HOW TO COMPLETE THIS TASK —
For this exercise, please find the lines in the entries that include the word "will" and copy them.

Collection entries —
'''

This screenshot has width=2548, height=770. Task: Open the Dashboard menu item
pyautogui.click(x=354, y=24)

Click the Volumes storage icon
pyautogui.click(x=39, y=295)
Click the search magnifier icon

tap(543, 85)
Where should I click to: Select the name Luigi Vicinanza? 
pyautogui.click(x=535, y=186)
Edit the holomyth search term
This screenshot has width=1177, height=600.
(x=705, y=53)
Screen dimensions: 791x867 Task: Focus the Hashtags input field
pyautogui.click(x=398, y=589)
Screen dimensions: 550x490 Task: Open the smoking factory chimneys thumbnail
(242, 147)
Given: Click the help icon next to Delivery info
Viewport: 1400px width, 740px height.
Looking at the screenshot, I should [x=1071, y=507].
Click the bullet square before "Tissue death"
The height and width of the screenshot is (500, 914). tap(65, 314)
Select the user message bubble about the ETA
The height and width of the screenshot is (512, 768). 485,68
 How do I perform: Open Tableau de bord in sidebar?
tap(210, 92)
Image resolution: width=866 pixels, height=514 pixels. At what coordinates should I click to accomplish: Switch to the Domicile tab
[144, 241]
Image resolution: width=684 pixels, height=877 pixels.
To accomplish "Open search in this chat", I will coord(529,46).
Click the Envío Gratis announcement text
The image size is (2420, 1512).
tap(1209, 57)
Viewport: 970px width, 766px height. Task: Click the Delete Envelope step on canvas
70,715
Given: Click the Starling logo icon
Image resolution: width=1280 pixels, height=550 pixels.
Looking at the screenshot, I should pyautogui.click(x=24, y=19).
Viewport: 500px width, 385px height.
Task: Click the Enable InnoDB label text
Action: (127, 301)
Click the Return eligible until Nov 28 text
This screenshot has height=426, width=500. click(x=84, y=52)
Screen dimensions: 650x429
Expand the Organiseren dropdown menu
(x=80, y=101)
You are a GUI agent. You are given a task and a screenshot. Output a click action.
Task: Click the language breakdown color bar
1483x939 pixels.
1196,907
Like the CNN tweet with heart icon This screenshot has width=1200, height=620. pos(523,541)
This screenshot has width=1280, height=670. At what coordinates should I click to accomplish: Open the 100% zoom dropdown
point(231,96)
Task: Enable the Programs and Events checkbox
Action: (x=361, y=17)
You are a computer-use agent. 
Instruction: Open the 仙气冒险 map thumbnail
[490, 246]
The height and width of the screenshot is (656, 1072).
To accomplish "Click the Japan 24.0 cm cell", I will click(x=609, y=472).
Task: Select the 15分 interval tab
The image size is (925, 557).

'''

OUTPUT OF THE EXERCISE —
To accomplish "Open search in this chat", I will coord(529,46).
To accomplish "Click the Japan 24.0 cm cell", I will click(x=609, y=472).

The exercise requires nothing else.